Hot Electron and Pair Production from the Texas Petawatt Laser Irradiating Thick Gold Targets
Devin Taylor, Edison Liang, Taylor Clarke, Alexander Henderson, Petr, Chaguine, Xin Wang, Gilliss Dyer, Kristina Serratto, Nathan Riley, Michael, Donovan, Todd Ditmire

TL;DR
This study investigates hot electron generation and pair production when the Texas Petawatt Laser irradiates thick gold targets, revealing unique electron spectra and no detectable positron production at high energies.
Contribution
First detailed measurement of relativistic hot electron spectra from the Texas Petawatt Laser on thick gold targets, highlighting spectral differences from other PW laser experiments.
Findings
Hot electron spectra show a peak around 10-20 MeV.
No direct evidence of positron production above background.

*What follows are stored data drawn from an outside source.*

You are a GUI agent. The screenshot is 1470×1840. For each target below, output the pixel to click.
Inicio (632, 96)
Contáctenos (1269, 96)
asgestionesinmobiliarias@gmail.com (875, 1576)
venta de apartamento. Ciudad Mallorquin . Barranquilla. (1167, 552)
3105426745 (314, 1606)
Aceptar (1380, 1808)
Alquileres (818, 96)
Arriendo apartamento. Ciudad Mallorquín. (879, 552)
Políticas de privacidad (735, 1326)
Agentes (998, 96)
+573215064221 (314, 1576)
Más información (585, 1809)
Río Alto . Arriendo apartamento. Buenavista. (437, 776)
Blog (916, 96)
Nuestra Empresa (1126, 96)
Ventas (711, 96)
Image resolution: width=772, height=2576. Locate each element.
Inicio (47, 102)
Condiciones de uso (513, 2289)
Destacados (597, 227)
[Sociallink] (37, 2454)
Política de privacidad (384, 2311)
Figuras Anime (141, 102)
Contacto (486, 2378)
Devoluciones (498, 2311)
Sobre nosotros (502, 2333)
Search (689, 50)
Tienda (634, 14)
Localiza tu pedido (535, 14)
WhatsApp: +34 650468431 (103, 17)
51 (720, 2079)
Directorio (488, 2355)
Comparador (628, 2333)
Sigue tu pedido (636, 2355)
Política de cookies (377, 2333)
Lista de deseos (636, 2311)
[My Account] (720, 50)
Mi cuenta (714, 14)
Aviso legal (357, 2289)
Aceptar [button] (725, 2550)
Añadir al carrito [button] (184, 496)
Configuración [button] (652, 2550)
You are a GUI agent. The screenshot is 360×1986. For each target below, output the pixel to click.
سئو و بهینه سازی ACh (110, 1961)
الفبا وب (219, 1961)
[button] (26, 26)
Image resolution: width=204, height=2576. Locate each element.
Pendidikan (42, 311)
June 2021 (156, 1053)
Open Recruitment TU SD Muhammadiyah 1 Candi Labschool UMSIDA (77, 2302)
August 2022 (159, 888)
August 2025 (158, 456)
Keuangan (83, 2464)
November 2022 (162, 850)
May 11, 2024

Spectral shape differs from other petawatt laser experiments.
Abstract
We present data for relativistic hot electron production by the Texas Petawatt Laser irradiating solid Au targets with thickness between 1 and 4 mm. The experiment was performed at the short focus target chamber TC1 in July 2011, with laser energies around 50 J. We measured hot electron spectra out to 50 MeV which show a narrow peak around 10 - 20 MeV plus high energy exponential tail. The hot electron spectral shape differs from those reported for other PW lasers. We did not observe direct evidence of positron production above background.